We read with interest the letters by Djordje et al and Bavera concerning our article “Mystery of Chronic Cerebrospinal Insufficiency: Identical Venographic and Ultrasound Findings in Patients with MS and Controls.” The correspondents noted the relatively small sample size and the fact the patients with MS did not undergo venography as they did not have 2 abnormal criteria. The venographic findings were also not correlated with sonography. All are true, but the important points of the article are inviolate. The starting point of the chronic cerebrospinal venous insufficiency (CCSVI) entity lies on semiobjective nonvalidated sonographic findings1 obtained by operators who are not blinded to the patient's condition. This is compounded by a significant trend in the methodology in many articles to consider additional subjective findings of the internal jugular vein valvular appearance as being abnormal. We have indeed cited protocol guidelines that are well-accepted.2 The application of these subjective nonvalidated, nonblinded techniques results in a positive result in 1 defined group, and the subsequent venographic findings are confirmatory. We suggest that the difficulty here is that most humans will demonstrate the venographic findings considered abnormal in CCSVI papers. Any prevenographic screening test that defines a group, be it sonography by specially trained individuals (that cannot be replicated by others3,4), blood tests (in our cases, the prevenogram patients having a high parathyroid hormone or adrenocorticotropic hormone), or perhaps a genetic “profile”, will inevitably result in these “positive” venogram findings. The validity and accuracy of the screening test and the venographic appearance are, in our opinion, unrelated.

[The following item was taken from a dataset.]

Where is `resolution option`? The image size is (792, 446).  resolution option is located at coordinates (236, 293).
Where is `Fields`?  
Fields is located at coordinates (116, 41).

The venous system is not analogous to the arterial tree, with marked differences in the number of collaterals, function and drainage in the erect and supine position, the presence of valves, capacitance, and the role of the thoracic cage volume changes. Moreover, the neuroscience community has extensive experience in studying diseases in which there are definite acquired venous stenoses combined with intracranial arterial hypervolemia/hypertension (cerebral dural arteriovenous fistula and arteriovenous malformations), with these cases never having images compatible with cerebral demyelination on cranial MR imaging.
The calling for randomized trials is well in advance of reality. The role of a randomized trial is to compare therapies with scientific bases to establish equivalency/superiority or the safety of one therapy over another action (or inaction). CCSVI, as defined, is not a syndrome, disease, or, we would purport, a medical entity. If the proponents of venous angioplasty wish to support the therapy in the treatment of MS, it cannot be on the basis of “angioplastying” venographic findings seen in the healthy population and purporting them to be pathologic in patients with MS. It must be on the basis of unknown, perhaps humorally mediated, sequelae of subjecting internal jugular vein walls to high-pressure balloon angioplasty. A trial of sham angioplasty versus angioplasty (not easy because awake patients can often see the screen and are aware of their surroundings and operator movements) would be one way of assessing placebo-versus-real sustained improvement in a disease process that waxes and wanes in its effects on patients with time as a matter of course. We would submit such a trial is difficult to mount at this time on the basis of the evidence at hand.